Для приготовления мазков масло нагревают в центрифужных пробирках на водяной бане при 70°С. Затем центрифугируют 10 минут при частоте вращения 1500 об/мин. Верхний слой масла и белки сливают, а из осадка готовят мазки. Мазки фиксируют смесью спирта и эфира, окрашивают раствором метиленового синего и микроскопируют с использованием иммерсионного объектива.
В свежеприготовленном масле обнаруживаются молочнокислые стрептококки. В старом масле, кроме того, много дрожжей и плесневых грибов.
Вопросы для самопроверки
1 Микроорганизмы, обнаруживаемые в кисло- и сладко-сливочном масле в
различные периоды хранения.
2 Отбор и подготовка к исследованию проб масла.

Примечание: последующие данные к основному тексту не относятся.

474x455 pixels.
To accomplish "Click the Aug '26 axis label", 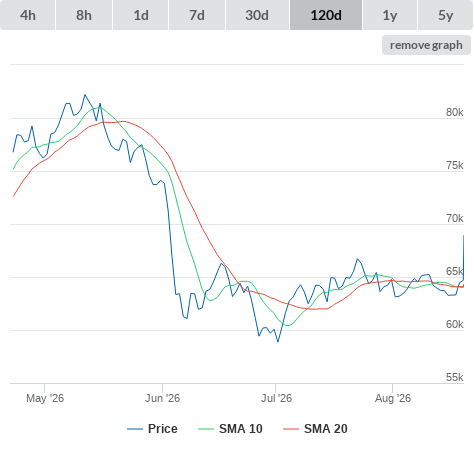I will coord(393,398).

3 Подготовка к микроскопированию мазков масла.
4 Микробиологические нормы оценки масла.
5 Определение Coli - титра кисло- и сладко-сливочного масла.
6 Какова роль микроорганизмов при производстве сладко-сливочного и кисло-сливочиого масла?
7 Назовите источники поступления микроорганизмов в масло.
8 Какие виды микроорганизмов вводят в состав закваски для кисло-сливочного масла?
9 От чего зависит запах масла?
10 Как изменяется микрофлора кисло- и сладко-сливочного масла при различных температурах хранения?
11 Какие пороки масла могут возникнуть при развитии микроорганизмов?
12 При помощи каких факторов можно повысить стойкость масла при хранении?
13 Назовите пороки масла.
14 По каким показателям определяют качество масла?
Лабораторная работа №12
Микробиологический контроль сгущенного, сухого молока и мороженого
Цель работы: произвести посевы сгущенного, сухого молока и мороженого на МПА для определения общего количества бактерий.
Оборудование и материалы
Пробы сгущенного молока, чашки Петри, предметные и покровные стекла, микроскопы, бактериологические петли, среды - МПА, молочный агар в пробирках, пробы сухого молока, мороженого, стерильная вода - 90мл, колба на 250мл, стерильные пробирки, пипетки для разведений, вата, спирт, эфир.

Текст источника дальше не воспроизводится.